Dataset entries:
———

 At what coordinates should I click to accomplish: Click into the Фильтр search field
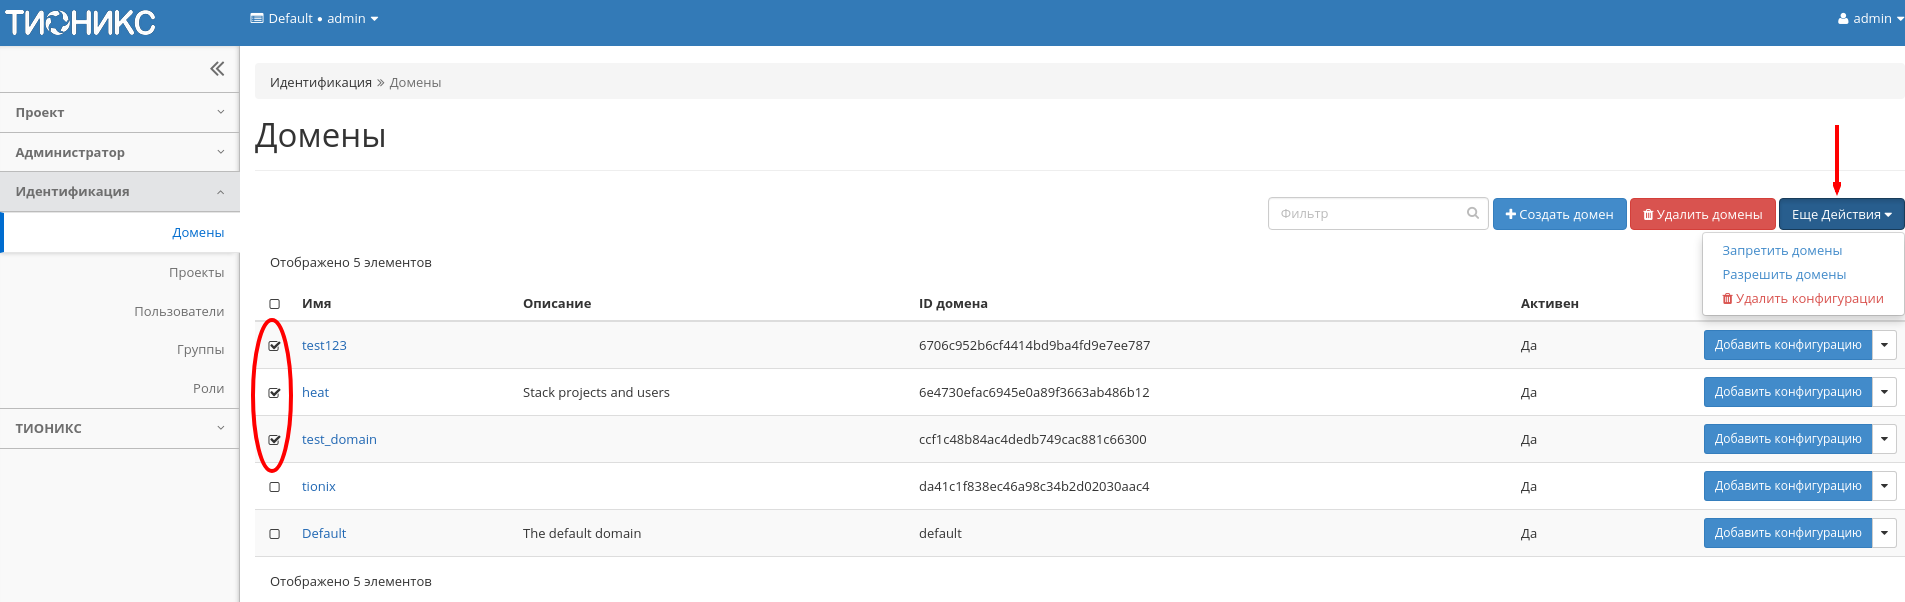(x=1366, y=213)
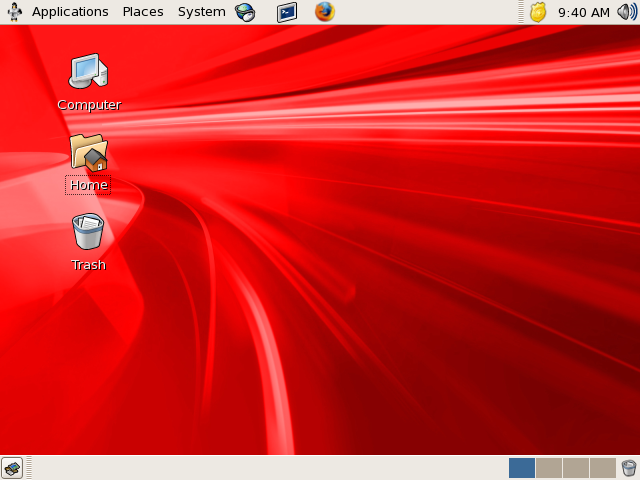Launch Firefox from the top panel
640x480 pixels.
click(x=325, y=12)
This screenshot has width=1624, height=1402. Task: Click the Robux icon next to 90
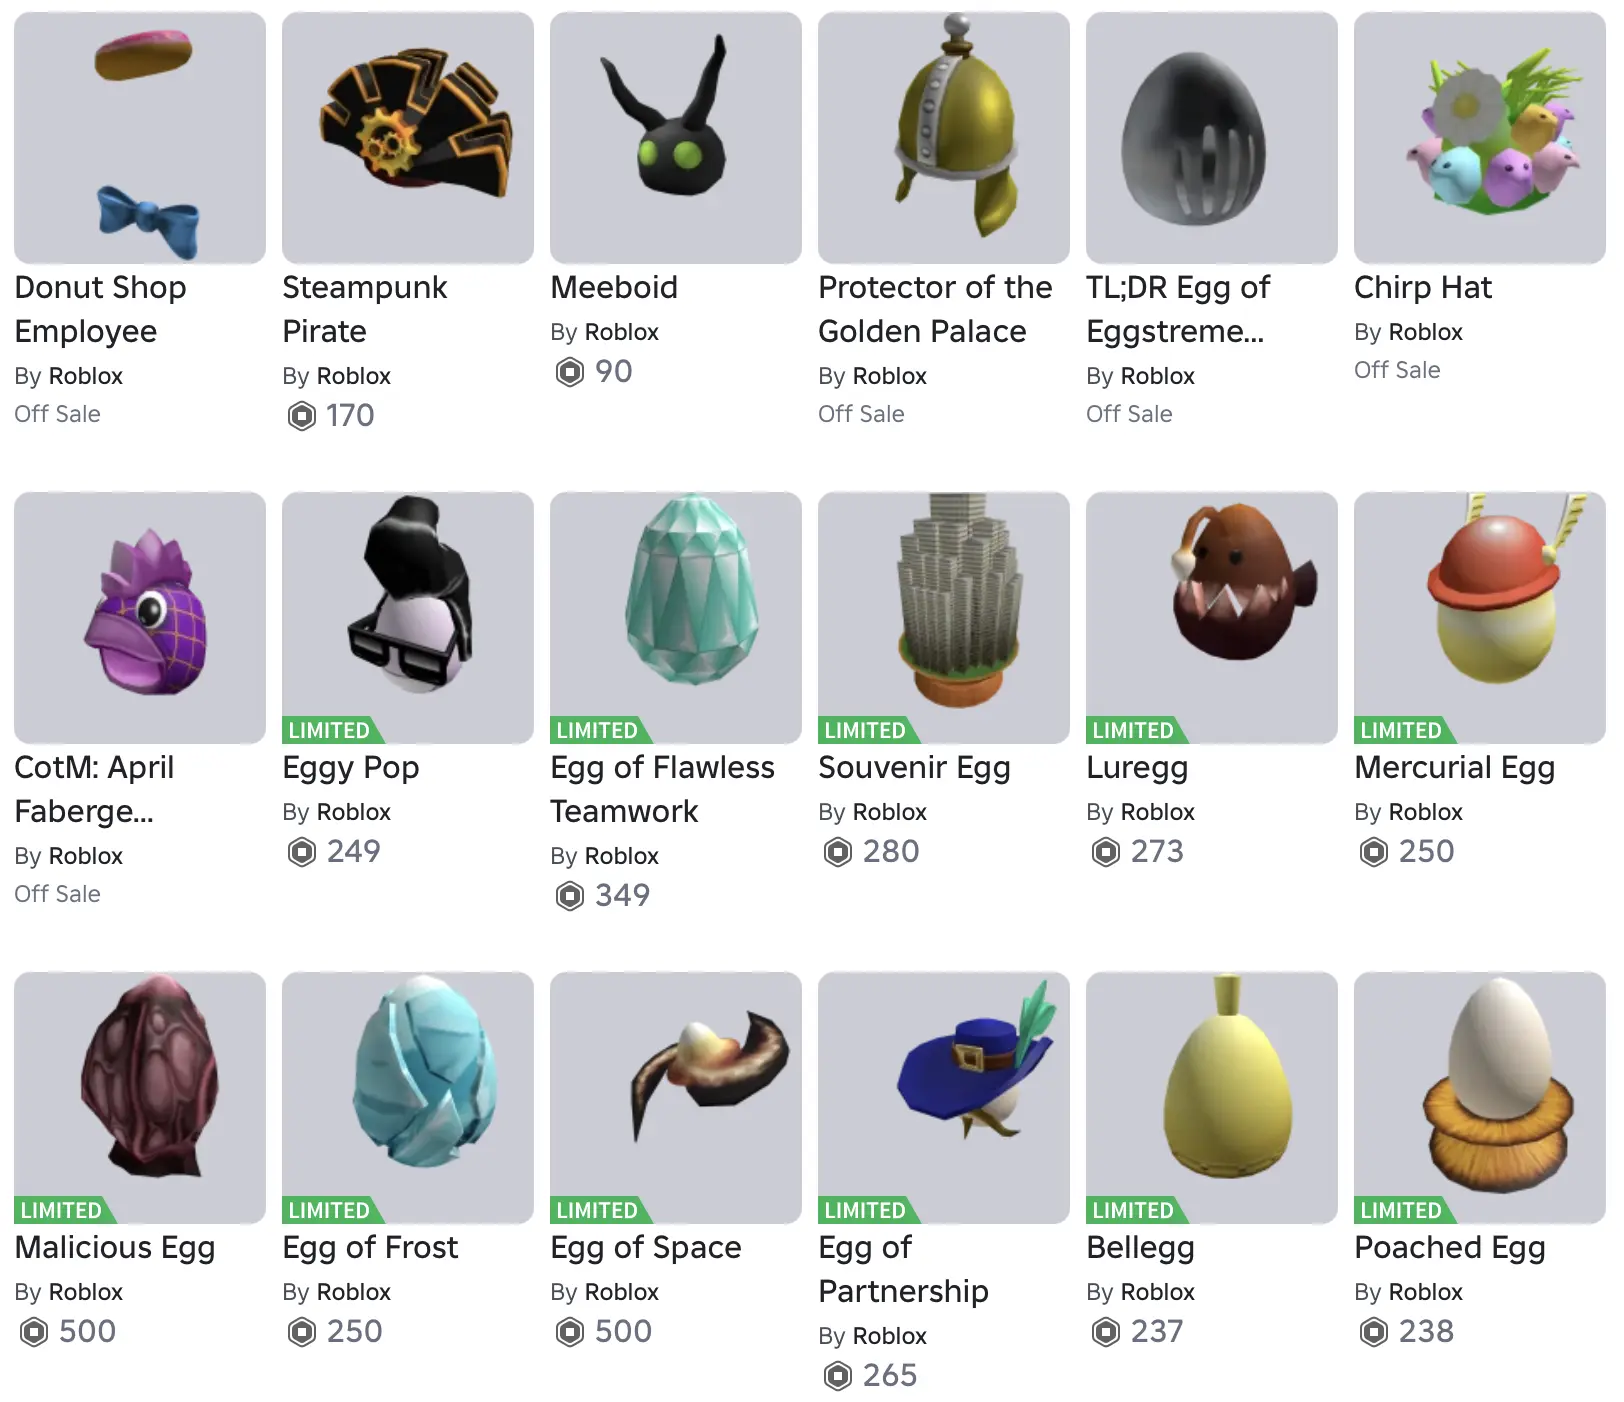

———

Set down the records in full and exactly. Do not carry over any image.

Result of the task:
 At what coordinates should I click to accomplish: Click into the Фильтр search field
(x=1366, y=213)
Launch Firefox from the top panel
640x480 pixels.
click(x=325, y=12)
This screenshot has width=1624, height=1402. Task: Click the Robux icon next to 90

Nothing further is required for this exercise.